#### What you are asked to do:
What is needed is a verbatim copy of the data, minus the pictures.

________________

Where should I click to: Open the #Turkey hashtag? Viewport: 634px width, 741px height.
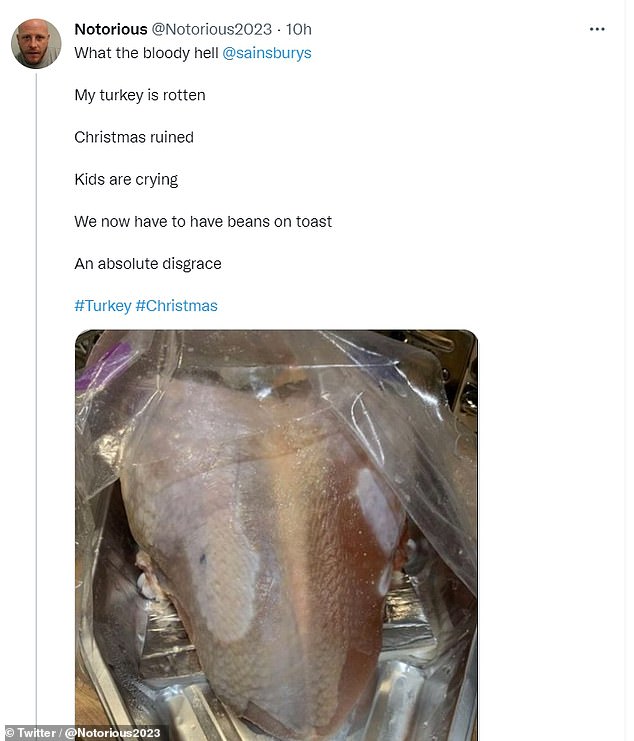click(x=102, y=306)
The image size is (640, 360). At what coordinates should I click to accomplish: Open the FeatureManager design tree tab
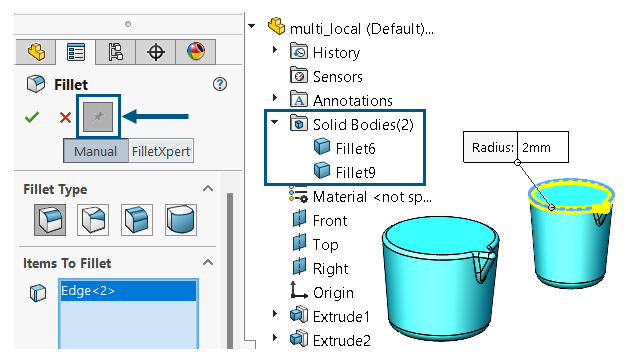[36, 52]
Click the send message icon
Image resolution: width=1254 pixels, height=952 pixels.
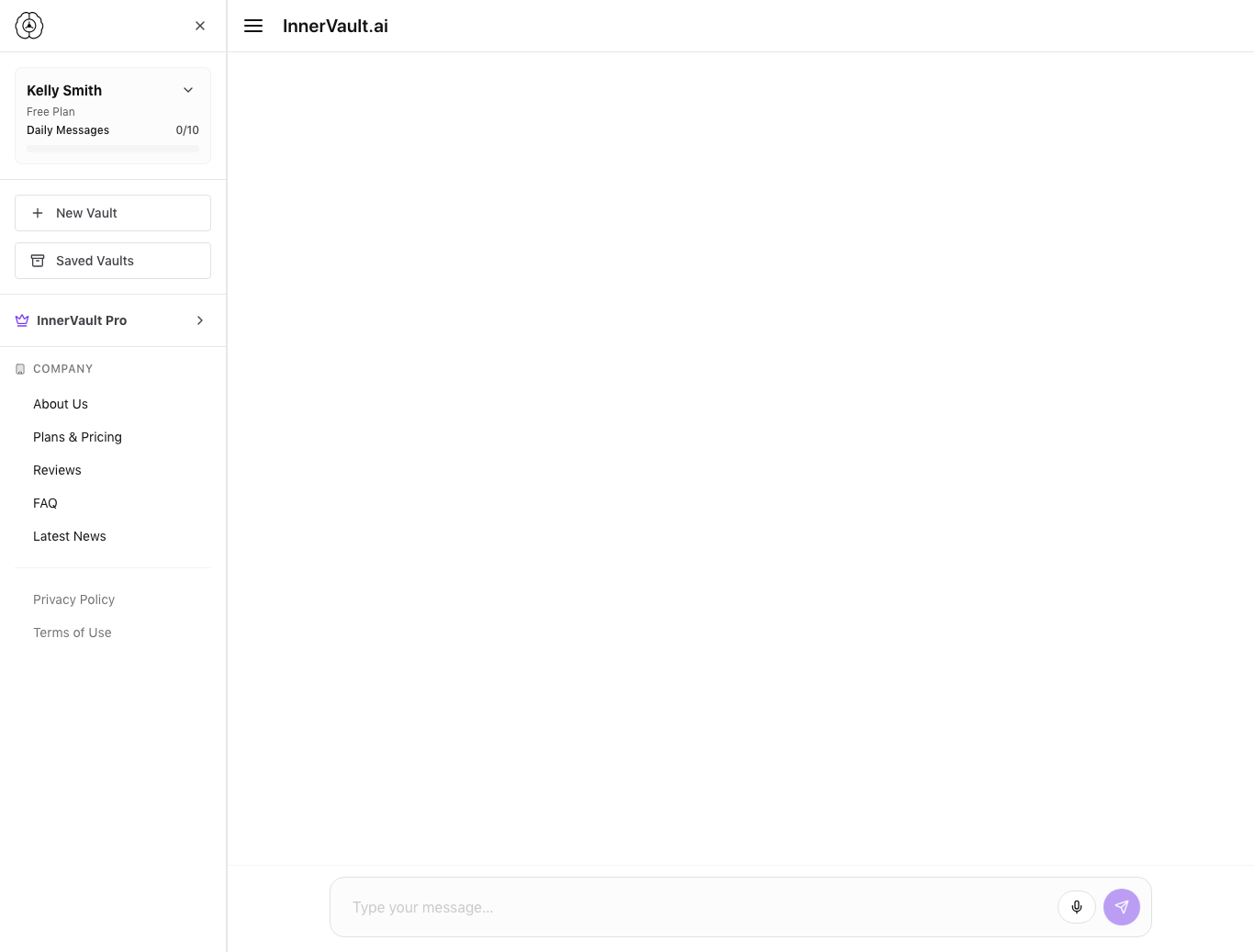click(1122, 907)
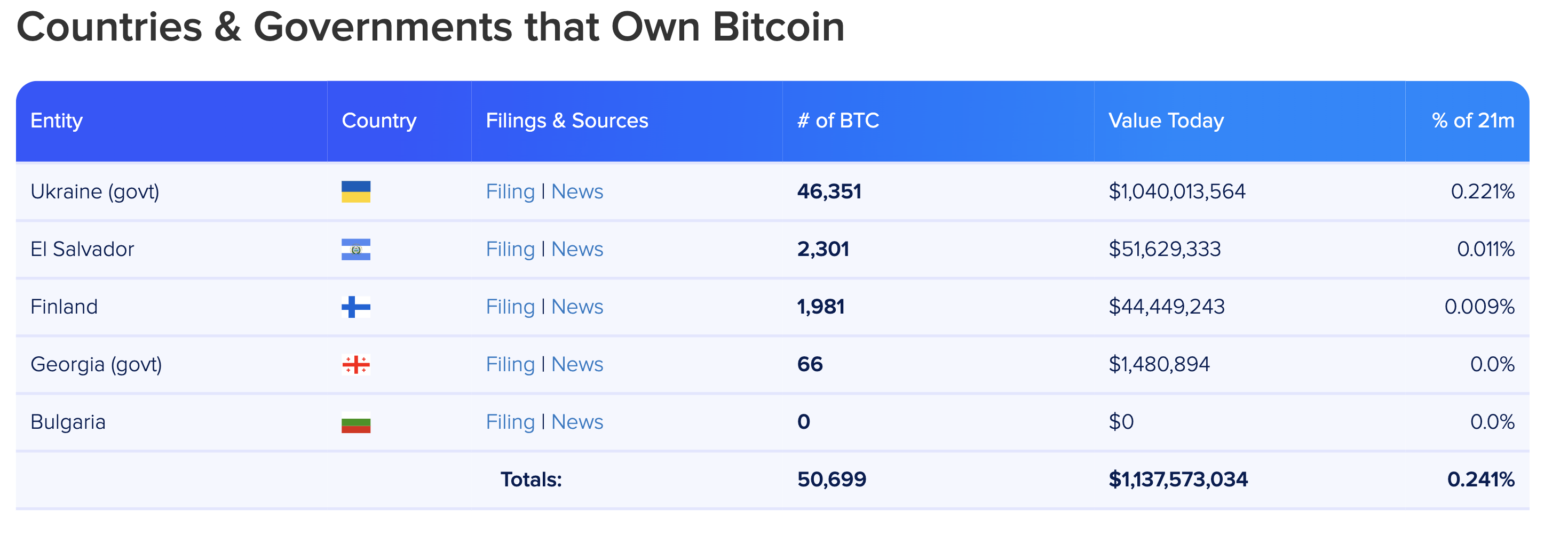Viewport: 1568px width, 560px height.
Task: Sort by the # of BTC column
Action: pos(838,121)
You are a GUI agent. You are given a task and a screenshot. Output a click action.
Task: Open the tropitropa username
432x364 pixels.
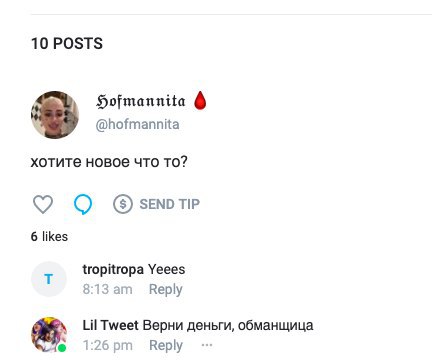113,269
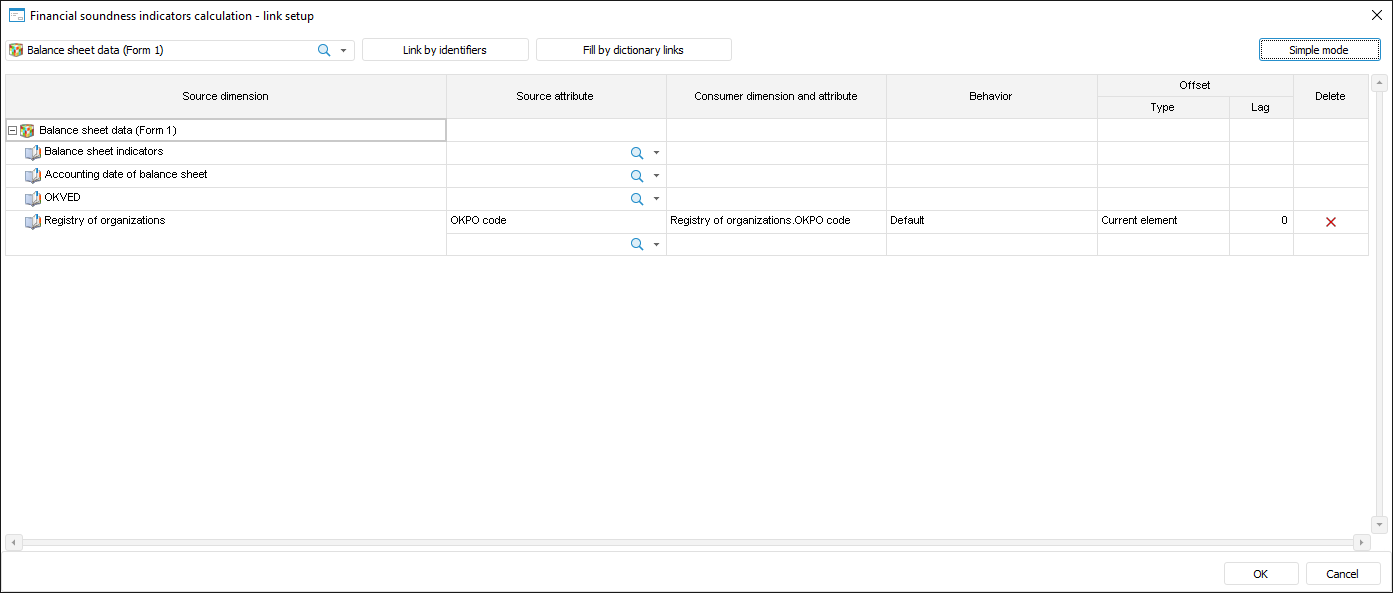Image resolution: width=1393 pixels, height=593 pixels.
Task: Collapse the Balance sheet data (Form 1) tree node
Action: (x=12, y=131)
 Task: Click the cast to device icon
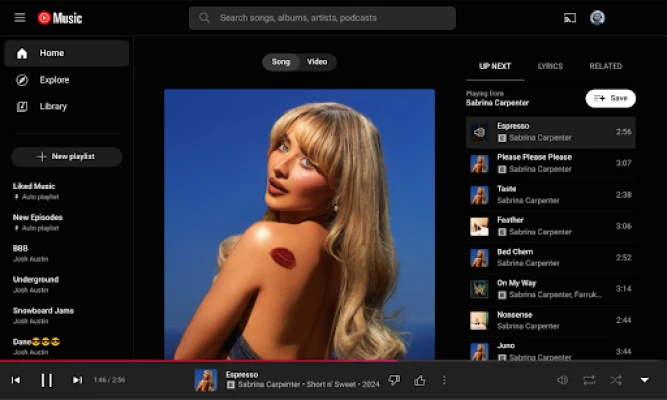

________________

#### Finished task:
Where should I click to: Open the #Turkey hashtag? Viewport: 634px width, 741px height.
click(x=102, y=306)
The image size is (640, 360). At what coordinates should I click to accomplish: Open the FeatureManager design tree tab
[36, 52]
Click the send message icon
Image resolution: width=1254 pixels, height=952 pixels.
click(1122, 907)
Viewport: 1568px width, 560px height.
Task: Sort by the # of BTC column
Action: pos(838,121)
You are a GUI agent. You are given a task and a screenshot. Output a click action.
Task: Open the tropitropa username
432x364 pixels.
113,269
Image resolution: width=1393 pixels, height=593 pixels.
Task: Collapse the Balance sheet data (Form 1) tree node
Action: (x=12, y=131)
 Task: Click the cast to device icon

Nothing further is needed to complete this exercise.